ACTION ITEM: Count every line in the data below where the word "computer" appears, then state only that count.

[Stored data]
-----

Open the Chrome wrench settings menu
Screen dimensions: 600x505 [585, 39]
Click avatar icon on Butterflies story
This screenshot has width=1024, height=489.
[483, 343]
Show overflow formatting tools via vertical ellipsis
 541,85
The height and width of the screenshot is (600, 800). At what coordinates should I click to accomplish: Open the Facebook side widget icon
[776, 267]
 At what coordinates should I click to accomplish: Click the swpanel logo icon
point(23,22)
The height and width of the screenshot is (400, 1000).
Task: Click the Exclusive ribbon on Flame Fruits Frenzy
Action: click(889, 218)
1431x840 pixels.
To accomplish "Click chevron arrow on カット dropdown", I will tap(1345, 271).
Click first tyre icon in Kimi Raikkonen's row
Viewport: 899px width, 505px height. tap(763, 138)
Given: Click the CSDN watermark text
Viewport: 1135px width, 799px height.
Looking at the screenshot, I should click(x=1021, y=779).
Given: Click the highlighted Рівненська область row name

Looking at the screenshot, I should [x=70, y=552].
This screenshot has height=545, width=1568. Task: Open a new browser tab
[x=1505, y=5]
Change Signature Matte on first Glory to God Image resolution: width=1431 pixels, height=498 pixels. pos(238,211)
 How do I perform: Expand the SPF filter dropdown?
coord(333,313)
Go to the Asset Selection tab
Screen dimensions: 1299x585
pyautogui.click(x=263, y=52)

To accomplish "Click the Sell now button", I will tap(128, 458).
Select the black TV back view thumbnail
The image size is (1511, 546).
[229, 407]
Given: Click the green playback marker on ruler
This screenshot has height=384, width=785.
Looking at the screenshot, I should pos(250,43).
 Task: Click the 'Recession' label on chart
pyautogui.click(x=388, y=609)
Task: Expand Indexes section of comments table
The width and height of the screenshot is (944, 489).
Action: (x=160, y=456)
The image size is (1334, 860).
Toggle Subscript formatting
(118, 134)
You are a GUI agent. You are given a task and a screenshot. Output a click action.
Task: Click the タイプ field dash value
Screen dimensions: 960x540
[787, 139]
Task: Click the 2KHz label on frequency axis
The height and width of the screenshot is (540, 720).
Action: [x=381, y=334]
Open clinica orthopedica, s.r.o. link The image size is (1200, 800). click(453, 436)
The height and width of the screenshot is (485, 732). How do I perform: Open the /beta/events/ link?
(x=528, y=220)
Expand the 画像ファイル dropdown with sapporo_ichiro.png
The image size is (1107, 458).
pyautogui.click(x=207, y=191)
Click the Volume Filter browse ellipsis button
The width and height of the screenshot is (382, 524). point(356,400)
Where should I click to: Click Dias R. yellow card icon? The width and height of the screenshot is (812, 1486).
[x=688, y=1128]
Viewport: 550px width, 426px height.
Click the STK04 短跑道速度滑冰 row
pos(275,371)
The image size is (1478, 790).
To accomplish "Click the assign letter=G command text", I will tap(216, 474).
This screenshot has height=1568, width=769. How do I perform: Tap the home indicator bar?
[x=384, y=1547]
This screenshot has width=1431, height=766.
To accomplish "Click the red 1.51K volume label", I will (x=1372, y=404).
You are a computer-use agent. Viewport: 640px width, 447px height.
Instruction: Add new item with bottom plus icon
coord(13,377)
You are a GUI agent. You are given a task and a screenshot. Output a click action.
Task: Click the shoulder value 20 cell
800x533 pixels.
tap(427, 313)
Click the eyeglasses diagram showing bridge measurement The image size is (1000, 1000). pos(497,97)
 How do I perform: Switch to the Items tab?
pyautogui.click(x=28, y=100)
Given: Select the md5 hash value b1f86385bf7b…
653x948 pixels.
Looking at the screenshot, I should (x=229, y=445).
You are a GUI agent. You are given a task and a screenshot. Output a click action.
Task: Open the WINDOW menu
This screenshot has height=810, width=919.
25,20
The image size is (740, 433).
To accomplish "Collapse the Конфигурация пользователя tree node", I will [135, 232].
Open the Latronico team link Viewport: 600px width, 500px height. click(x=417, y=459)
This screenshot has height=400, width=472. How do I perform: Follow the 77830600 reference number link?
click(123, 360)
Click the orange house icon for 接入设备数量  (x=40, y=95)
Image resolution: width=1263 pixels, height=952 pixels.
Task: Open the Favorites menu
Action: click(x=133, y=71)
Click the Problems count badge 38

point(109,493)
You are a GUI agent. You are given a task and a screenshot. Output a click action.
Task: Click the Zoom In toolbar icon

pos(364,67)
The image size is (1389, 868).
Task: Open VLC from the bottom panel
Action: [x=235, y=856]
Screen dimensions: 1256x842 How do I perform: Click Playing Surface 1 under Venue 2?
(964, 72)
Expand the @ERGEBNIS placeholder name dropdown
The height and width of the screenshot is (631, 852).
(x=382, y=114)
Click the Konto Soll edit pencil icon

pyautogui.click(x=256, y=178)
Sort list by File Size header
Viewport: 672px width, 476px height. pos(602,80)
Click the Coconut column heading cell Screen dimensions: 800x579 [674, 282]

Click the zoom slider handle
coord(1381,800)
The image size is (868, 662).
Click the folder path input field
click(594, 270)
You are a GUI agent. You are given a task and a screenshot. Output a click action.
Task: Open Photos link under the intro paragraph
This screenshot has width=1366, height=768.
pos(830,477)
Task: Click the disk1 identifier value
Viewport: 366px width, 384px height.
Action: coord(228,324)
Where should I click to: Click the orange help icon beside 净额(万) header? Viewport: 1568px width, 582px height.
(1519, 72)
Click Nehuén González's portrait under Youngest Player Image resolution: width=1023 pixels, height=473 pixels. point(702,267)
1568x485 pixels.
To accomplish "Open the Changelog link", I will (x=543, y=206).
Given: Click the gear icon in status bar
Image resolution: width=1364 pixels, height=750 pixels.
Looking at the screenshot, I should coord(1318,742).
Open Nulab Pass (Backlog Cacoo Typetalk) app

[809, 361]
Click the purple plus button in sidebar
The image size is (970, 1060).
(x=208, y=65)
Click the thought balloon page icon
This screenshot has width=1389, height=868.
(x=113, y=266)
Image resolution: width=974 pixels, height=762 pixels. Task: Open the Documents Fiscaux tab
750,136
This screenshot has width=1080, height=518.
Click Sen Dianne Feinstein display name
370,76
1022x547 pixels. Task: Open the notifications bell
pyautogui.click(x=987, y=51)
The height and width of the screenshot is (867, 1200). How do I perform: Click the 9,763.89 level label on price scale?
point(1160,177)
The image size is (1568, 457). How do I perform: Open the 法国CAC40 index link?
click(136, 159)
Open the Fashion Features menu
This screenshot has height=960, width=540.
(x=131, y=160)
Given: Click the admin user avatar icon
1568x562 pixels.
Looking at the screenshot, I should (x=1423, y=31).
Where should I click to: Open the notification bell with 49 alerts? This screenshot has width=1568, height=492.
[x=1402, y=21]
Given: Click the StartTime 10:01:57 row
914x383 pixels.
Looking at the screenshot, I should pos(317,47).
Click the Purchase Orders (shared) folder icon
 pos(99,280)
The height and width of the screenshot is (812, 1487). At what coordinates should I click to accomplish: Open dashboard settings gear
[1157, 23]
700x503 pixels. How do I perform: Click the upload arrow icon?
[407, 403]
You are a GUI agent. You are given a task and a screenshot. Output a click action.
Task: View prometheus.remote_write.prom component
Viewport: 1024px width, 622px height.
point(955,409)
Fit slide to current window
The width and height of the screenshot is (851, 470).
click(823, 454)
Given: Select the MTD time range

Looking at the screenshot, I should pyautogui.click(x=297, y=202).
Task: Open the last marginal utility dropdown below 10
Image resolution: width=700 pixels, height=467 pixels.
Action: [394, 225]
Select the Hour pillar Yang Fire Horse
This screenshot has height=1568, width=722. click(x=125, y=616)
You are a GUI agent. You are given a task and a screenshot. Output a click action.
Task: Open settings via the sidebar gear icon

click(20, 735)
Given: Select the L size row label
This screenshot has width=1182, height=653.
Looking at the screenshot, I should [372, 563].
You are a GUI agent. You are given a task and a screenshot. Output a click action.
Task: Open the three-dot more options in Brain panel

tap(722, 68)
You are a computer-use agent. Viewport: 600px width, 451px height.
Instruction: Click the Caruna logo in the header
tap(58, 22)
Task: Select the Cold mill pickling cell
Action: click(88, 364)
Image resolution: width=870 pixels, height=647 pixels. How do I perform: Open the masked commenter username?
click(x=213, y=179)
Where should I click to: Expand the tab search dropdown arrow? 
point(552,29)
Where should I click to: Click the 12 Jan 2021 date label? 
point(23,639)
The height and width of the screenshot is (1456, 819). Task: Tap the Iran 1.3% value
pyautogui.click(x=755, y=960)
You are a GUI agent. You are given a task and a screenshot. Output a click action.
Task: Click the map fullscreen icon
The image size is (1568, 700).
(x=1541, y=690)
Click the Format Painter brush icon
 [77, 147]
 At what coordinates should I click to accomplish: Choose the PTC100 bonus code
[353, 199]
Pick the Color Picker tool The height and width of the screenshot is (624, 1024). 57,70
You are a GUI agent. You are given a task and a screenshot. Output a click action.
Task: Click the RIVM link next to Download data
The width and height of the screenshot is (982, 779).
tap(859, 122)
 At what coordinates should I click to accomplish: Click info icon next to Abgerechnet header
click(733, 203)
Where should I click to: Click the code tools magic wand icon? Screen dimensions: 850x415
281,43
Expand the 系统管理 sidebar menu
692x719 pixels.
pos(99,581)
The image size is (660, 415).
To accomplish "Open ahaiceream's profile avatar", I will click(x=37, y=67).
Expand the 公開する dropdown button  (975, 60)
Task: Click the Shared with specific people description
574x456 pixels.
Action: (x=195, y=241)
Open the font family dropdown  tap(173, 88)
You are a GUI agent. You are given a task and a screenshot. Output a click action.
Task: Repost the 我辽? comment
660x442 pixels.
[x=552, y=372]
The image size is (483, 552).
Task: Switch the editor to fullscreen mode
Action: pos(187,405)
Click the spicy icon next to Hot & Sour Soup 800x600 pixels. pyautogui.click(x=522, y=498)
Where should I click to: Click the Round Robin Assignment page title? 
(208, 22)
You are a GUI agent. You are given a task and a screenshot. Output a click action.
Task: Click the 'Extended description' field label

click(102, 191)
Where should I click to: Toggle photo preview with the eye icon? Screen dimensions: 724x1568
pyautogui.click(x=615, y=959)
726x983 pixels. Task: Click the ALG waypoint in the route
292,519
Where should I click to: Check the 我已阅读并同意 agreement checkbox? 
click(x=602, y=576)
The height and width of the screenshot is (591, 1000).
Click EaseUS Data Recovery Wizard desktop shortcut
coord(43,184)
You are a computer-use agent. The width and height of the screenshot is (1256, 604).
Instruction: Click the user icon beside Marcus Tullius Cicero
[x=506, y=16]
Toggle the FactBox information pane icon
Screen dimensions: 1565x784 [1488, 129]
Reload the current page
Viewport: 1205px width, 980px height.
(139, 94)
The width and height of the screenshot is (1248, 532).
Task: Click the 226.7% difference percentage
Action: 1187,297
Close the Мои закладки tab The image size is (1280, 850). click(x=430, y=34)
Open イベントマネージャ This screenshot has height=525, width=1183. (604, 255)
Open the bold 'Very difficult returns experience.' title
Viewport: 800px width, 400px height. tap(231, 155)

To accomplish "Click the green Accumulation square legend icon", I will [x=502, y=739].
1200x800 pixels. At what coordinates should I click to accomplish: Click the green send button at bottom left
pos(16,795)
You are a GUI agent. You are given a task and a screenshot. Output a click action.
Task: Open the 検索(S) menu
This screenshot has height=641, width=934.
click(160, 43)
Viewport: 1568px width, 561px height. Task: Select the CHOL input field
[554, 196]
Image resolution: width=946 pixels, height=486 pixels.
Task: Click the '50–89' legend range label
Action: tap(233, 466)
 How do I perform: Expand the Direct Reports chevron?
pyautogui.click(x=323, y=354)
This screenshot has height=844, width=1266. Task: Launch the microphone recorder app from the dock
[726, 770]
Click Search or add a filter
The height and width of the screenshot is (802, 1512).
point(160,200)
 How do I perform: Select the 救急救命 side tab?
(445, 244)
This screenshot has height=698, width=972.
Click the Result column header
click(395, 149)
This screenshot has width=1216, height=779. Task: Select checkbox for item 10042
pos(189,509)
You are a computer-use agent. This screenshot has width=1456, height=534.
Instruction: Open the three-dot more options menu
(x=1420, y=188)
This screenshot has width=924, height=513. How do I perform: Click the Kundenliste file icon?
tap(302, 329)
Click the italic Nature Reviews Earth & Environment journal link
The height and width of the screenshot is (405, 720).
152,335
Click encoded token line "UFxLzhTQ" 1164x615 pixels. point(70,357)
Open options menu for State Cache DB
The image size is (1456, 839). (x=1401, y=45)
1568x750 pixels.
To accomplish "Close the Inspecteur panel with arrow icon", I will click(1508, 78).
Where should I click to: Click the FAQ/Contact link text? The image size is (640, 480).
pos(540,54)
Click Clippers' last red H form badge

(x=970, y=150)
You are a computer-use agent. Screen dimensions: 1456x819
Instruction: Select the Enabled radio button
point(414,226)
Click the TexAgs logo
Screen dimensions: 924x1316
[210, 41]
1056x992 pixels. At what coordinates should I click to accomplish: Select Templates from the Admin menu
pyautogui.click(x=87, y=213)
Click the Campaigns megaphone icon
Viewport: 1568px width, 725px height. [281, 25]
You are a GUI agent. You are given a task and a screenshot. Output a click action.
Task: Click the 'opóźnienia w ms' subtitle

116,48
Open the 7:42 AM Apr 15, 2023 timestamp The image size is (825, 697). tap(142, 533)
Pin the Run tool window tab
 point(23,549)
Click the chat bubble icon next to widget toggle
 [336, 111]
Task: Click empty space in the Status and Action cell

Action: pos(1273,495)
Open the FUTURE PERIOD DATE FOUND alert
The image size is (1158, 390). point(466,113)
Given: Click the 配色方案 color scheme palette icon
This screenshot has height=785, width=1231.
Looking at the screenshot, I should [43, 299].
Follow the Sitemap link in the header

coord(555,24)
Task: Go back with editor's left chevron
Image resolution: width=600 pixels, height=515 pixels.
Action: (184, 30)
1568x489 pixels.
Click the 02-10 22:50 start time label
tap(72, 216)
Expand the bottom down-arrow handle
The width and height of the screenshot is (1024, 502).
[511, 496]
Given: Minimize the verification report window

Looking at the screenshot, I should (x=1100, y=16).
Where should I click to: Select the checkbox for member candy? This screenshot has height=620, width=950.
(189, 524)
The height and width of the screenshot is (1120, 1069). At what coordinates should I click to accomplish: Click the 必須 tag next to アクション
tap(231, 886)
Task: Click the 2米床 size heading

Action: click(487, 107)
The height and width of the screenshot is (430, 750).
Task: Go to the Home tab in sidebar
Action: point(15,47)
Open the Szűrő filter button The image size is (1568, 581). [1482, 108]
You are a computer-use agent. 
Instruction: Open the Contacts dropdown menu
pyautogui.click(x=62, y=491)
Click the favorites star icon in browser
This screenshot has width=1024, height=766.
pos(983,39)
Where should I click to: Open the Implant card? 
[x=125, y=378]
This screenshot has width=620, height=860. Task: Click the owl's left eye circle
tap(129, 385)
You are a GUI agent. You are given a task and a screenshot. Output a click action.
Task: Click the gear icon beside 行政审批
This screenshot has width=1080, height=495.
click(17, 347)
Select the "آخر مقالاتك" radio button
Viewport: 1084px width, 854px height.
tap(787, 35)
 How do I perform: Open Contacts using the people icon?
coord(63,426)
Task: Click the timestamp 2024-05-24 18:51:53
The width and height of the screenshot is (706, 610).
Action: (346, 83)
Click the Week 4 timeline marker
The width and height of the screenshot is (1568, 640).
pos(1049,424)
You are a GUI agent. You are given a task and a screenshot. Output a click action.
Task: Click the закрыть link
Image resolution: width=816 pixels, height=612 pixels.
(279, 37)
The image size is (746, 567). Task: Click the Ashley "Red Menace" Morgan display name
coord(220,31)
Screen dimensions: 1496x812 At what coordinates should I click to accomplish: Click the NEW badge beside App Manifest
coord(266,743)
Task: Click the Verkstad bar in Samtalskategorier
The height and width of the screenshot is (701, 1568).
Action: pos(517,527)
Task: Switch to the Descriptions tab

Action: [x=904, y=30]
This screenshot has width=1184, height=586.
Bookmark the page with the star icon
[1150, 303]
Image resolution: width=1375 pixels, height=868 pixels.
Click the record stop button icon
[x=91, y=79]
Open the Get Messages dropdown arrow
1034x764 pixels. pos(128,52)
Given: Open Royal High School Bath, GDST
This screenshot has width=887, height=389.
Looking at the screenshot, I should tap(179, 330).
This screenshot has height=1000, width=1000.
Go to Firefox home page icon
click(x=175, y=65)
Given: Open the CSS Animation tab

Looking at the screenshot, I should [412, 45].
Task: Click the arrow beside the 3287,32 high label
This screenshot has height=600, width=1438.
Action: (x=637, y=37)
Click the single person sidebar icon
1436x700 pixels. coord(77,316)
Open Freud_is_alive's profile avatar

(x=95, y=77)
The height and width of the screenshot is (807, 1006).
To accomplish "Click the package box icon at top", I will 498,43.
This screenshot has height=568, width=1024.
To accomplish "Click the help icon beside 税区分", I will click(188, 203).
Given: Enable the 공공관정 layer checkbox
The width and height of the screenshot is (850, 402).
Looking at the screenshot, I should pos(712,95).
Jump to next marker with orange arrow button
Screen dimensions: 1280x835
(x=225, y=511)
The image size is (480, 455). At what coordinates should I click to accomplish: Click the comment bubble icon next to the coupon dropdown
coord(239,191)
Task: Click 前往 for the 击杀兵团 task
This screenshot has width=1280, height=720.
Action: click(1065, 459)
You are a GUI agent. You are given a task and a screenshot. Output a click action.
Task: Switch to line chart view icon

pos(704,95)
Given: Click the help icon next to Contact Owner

-----

ANSWER FOR THIS EXERCISE: 6